Joseph Stalin (left) and Adolf Hitler (right), who were leaders of the Soviet Union and Nazi Germany respectively, are commonly described as being the most notable dictatorial rulers of totalitarian regimes.

Totalitarianism is a political system or a form of government that prohibits opposition parties, restricts individual opposition to the state and its claims, and exercises an extremely high degree of control over public and private life. It is regarded as the most extreme and complete form of authoritarianism. Political power in totalitarian states has often been held by autocrats which employ all-encompassing propaganda campaigns broadcast by state-controlled mass media.[1]

Totalitarian regimes are often characterized by extensive political repression, a complete lack of democracy, widespread personality cultism, absolute control over the economy, restriction of speech, mass surveillance, and widespread use of state terrorism. Other aspects of a totalitarian regime includes the use of concentration camps, repressive secret police, religious persecution or state atheism, extensive practice of capital punishment, possible possession of WMDs, fraudulent elections (if they take place), and potentially state-sponsored mass murder and genocides.
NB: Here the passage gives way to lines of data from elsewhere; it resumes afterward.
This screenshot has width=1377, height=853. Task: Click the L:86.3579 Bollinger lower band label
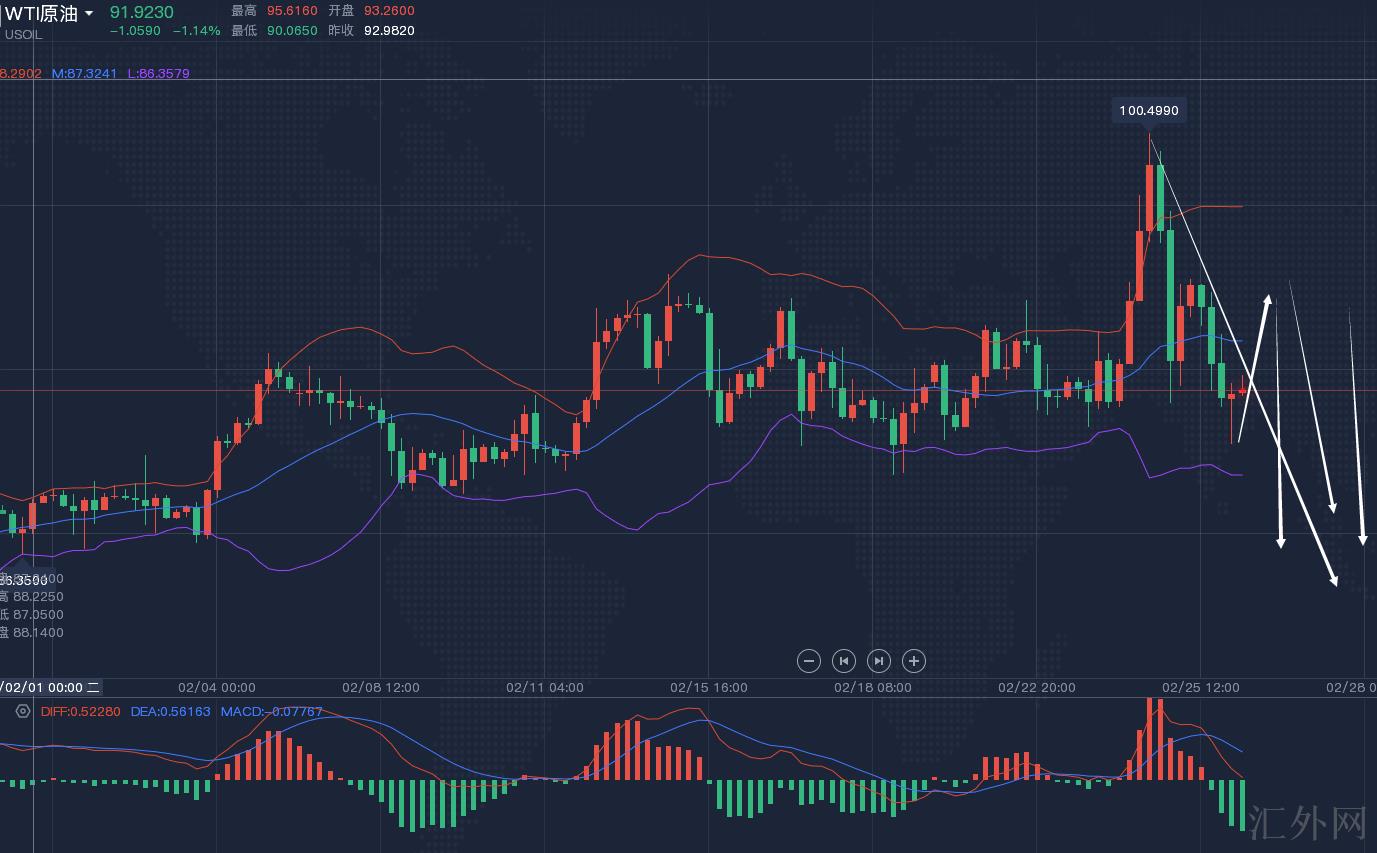coord(158,74)
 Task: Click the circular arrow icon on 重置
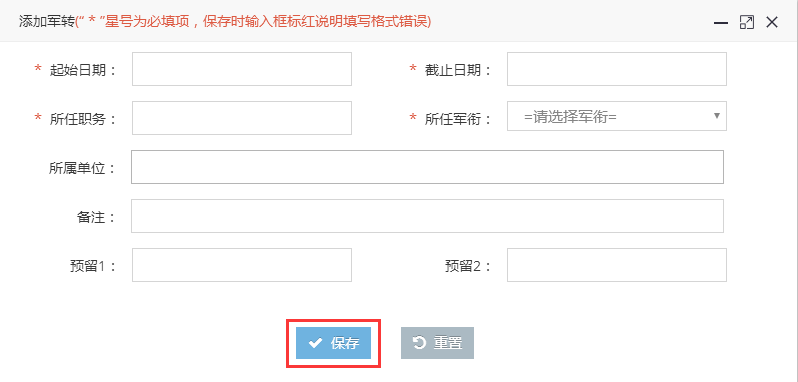(x=419, y=343)
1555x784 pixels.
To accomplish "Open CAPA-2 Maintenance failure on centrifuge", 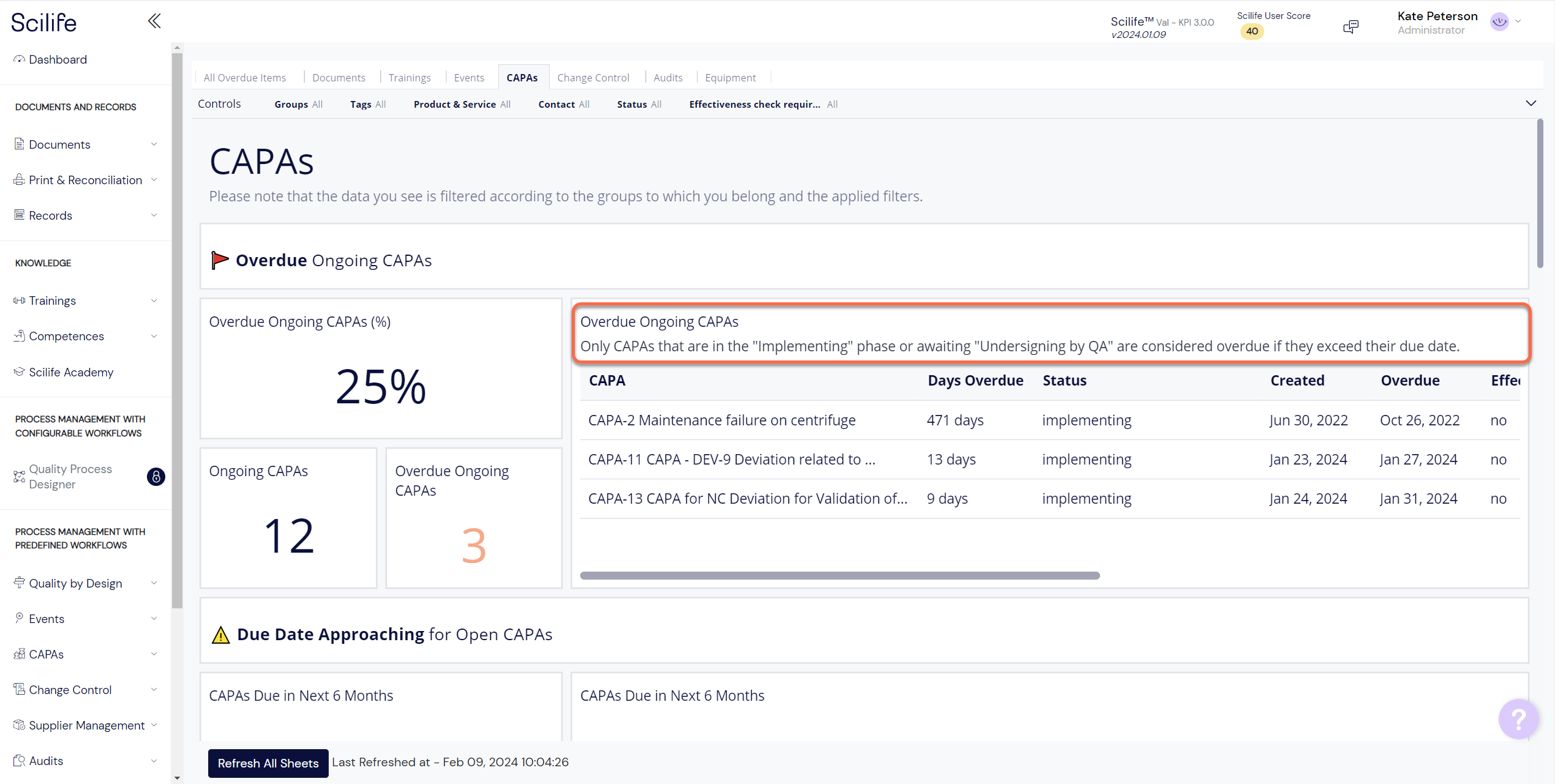I will click(722, 420).
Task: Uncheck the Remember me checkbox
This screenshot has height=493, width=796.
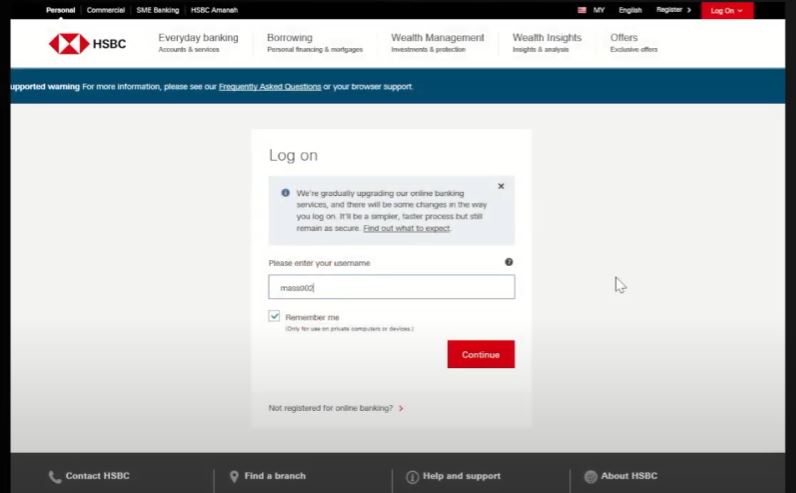Action: click(x=275, y=316)
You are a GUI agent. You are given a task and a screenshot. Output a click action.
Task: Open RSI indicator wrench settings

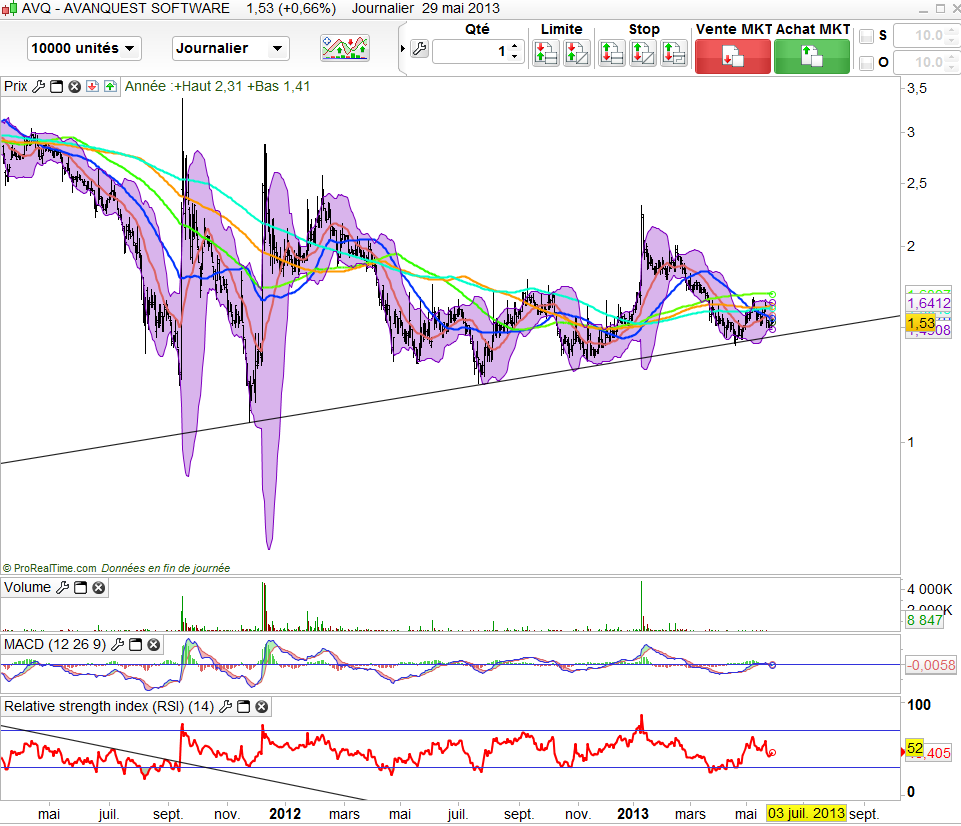(x=226, y=707)
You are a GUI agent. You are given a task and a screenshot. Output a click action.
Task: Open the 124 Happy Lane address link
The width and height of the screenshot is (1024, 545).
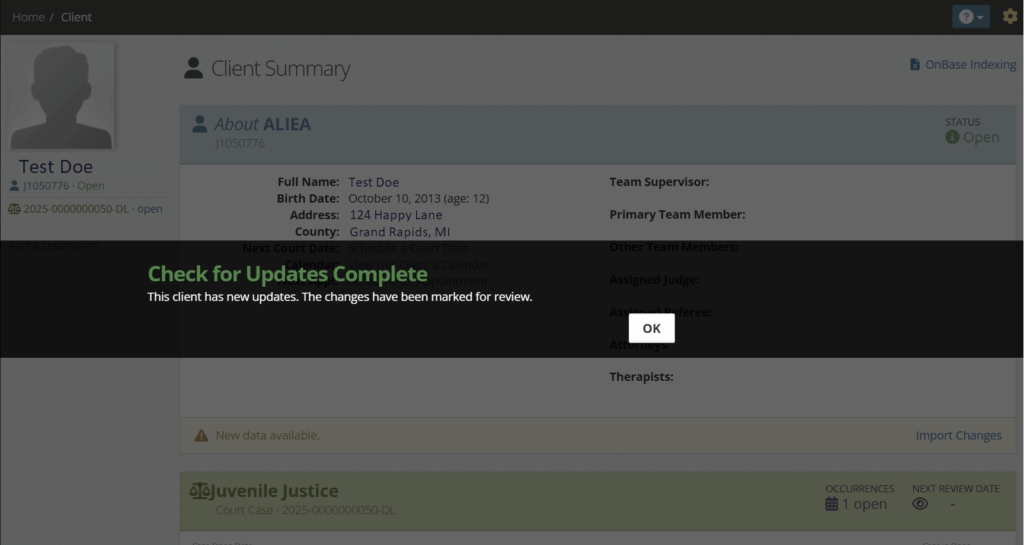coord(395,215)
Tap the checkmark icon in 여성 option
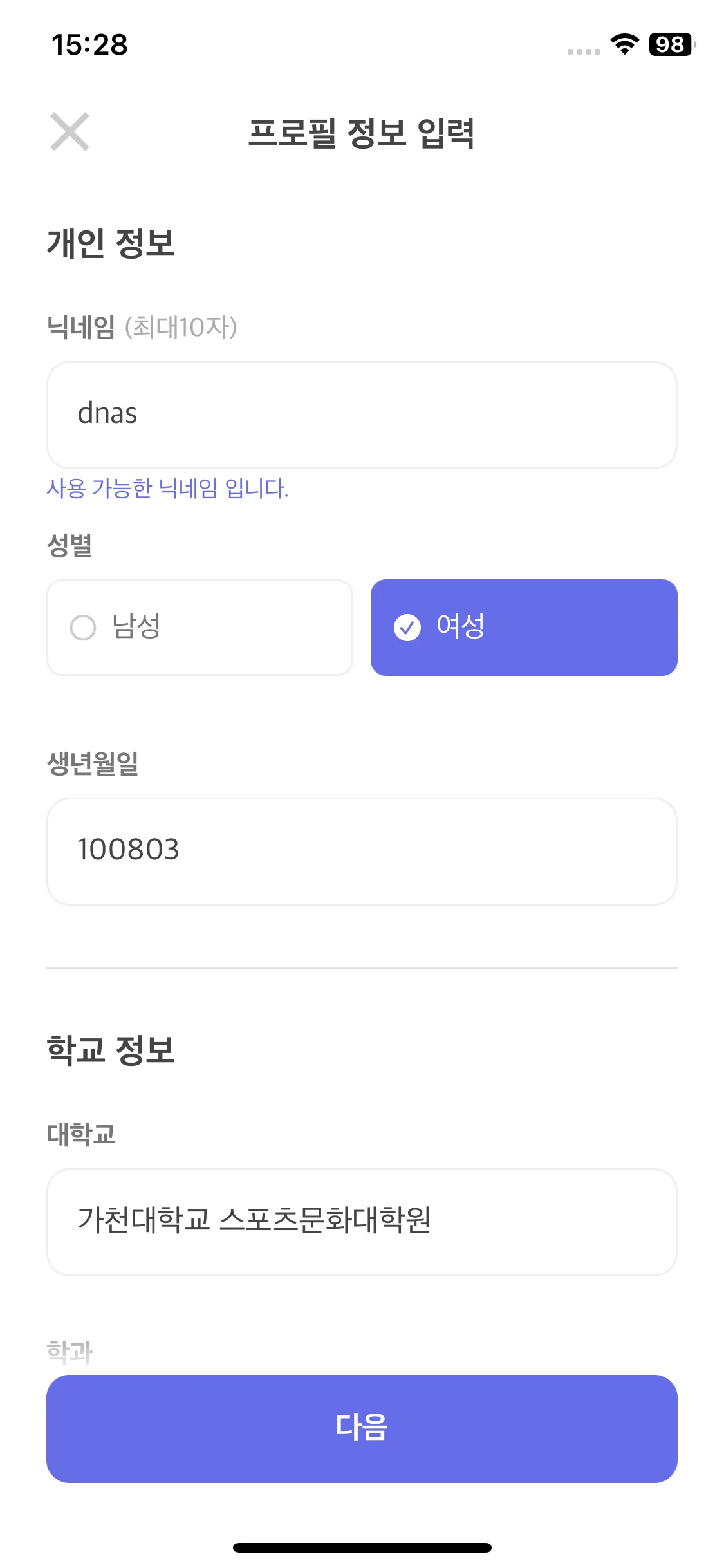Viewport: 724px width, 1568px height. point(407,628)
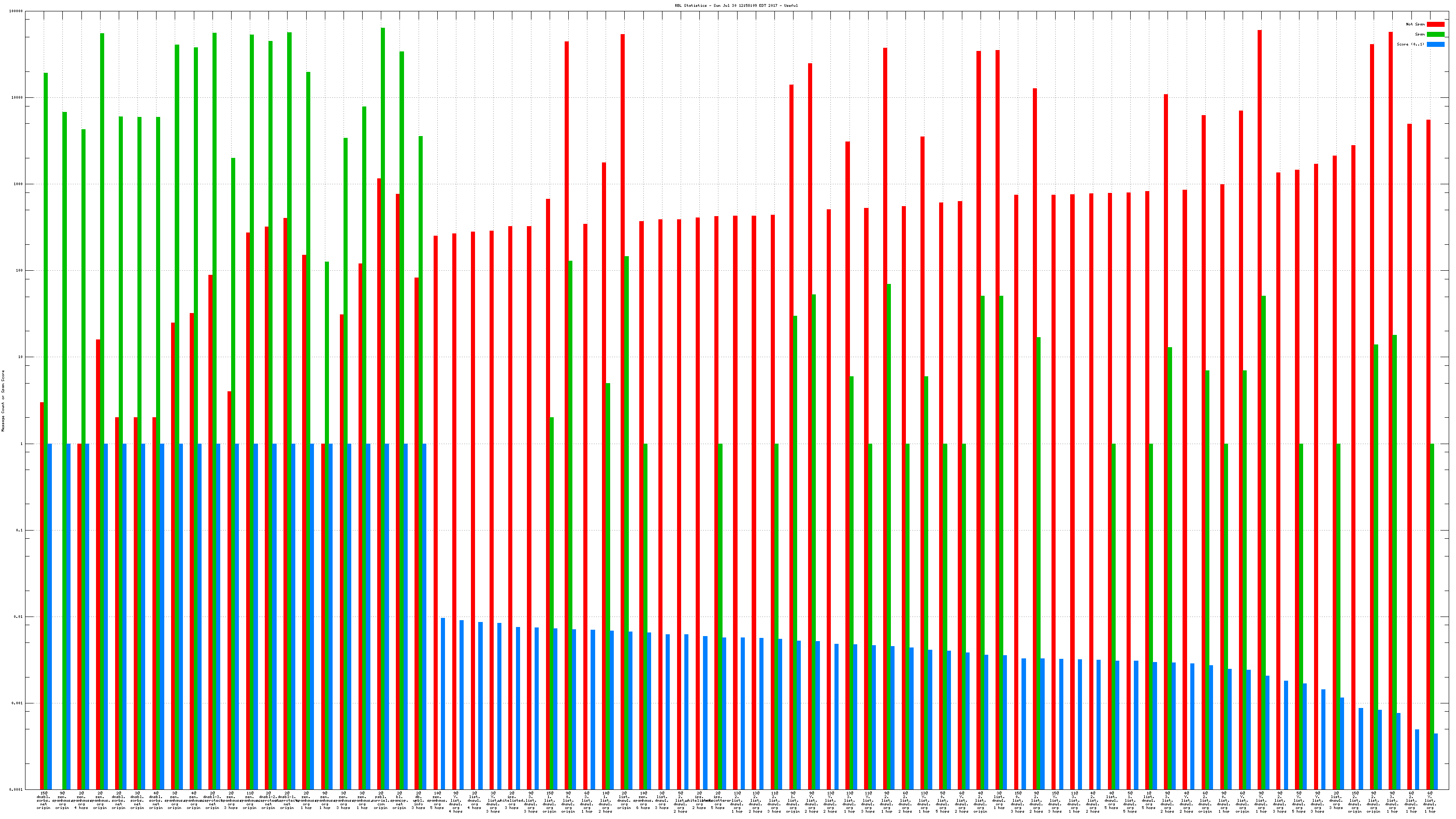The width and height of the screenshot is (1456, 819).
Task: Click the 'bl.spamcop.net origin' x-axis label
Action: click(x=399, y=800)

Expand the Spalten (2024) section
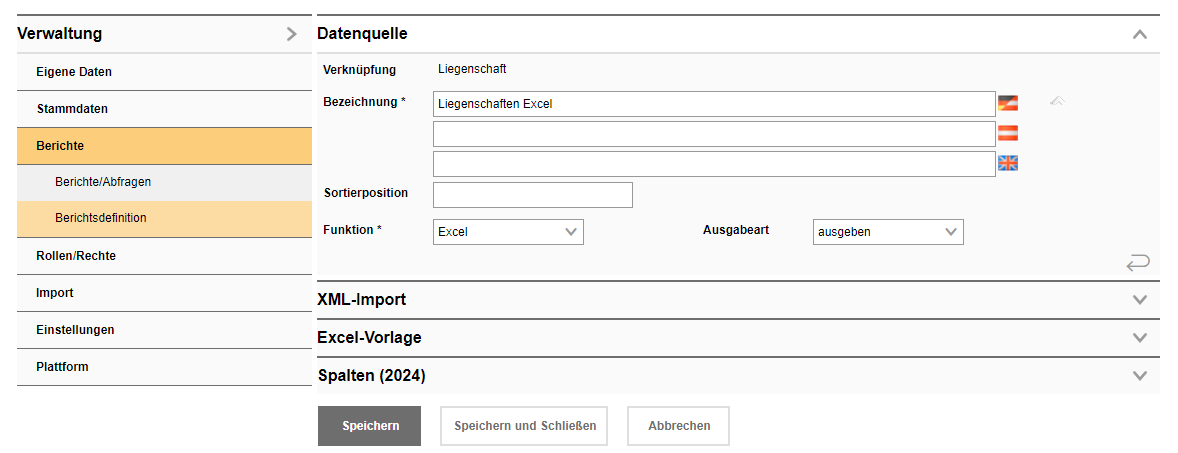point(1139,376)
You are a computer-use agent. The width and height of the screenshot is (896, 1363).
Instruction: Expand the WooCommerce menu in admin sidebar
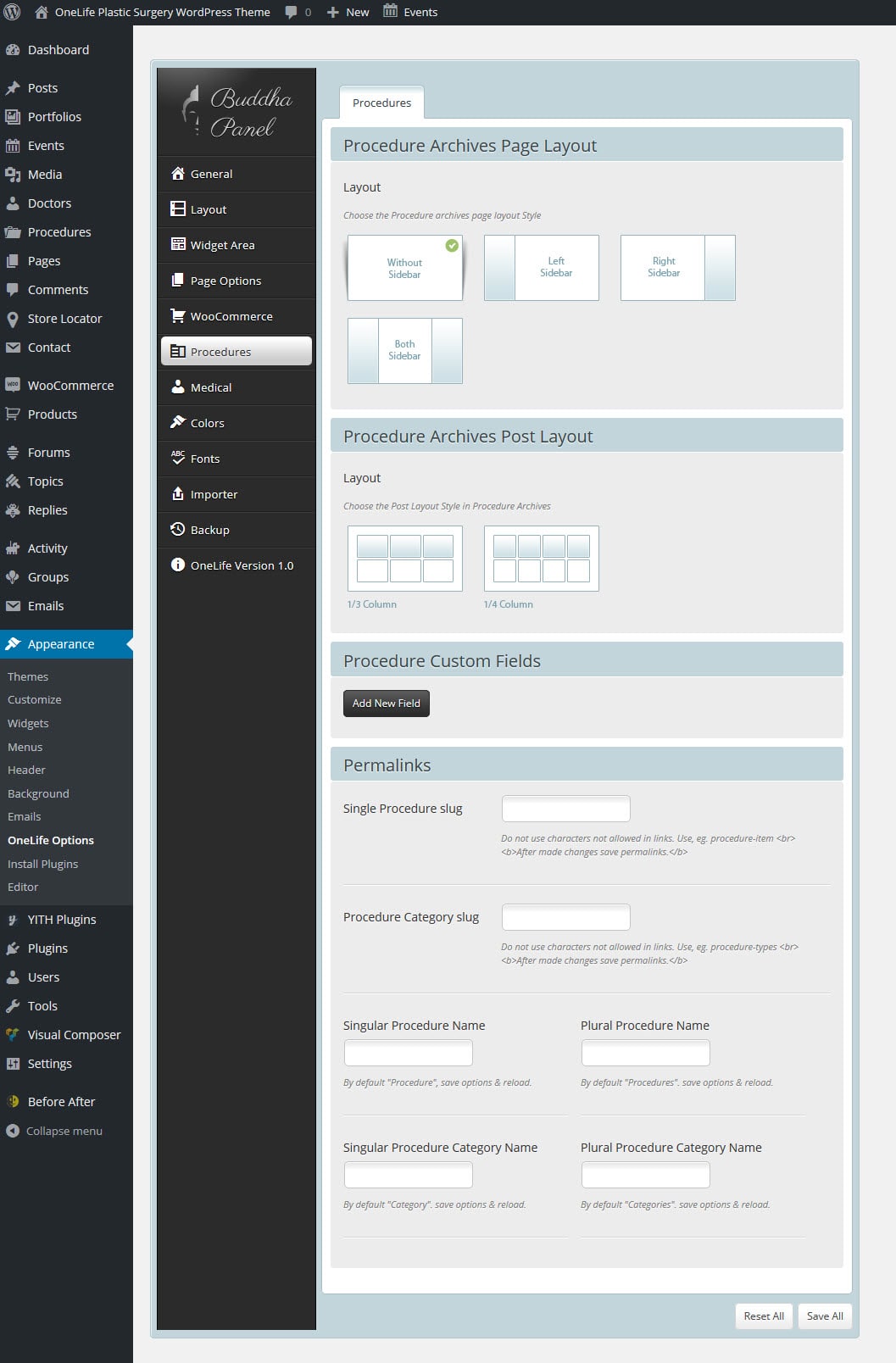70,386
Historian Robert Conquest describes a totalitarian state as one recognizing no limits to its authority in any sphere of public or private life and which extends that authority to whatever length feasible.[1]

The concept was first developed in the 1920s by both Weimar jurist (and later Nazi academic) Carl Schmitt and, concurrently, the Italian fascists. Italian fascist Benito Mussolini said "Everything within the state, nothing outside the state, nothing against the state". Schmitt used the term Totalstaat in his influential 1927 work on the legal basis of an all-powerful state, The Concept of the Political.[2] The term gained prominence in Western anti-communist political discourse during the Cold War era as a tool to convert pre-war anti-fascism into postwar anti-communism.[3][4][5][6][7]

Totalitarian regimes are different from other authoritarian regimes. The latter denotes a state in which the single power holder—an individual "dictator", a committee or a junta or an otherwise small group of political elite—monopolizes political power. "[The] authoritarian state [...] is only concerned with political power and as long as that is not contested it gives society a certain degree of liberty".[8] Authoritarianism "does not attempt to change the world and human nature".[8] In contrast, a totalitarian regime attempts to control virtually all aspects of the social life, including the economy, education, art, science, private life and morals of citizens. Some totalitarian governments may promote an elaborate ideology: "The officially proclaimed ideology penetrates into the deepest reaches of societal structure and the totalitarian government seeks to completely control the thoughts and actions of its citizens".[9] It also mobilizes the whole population in pursuit of its goals. Carl Joachim Friedrich writes that "a totalist ideology, a party reinforced by a secret police, and monopoly control of [...] industrial mass society" are the three features of totalitarian regimes that distinguish them from other autocracies.[8]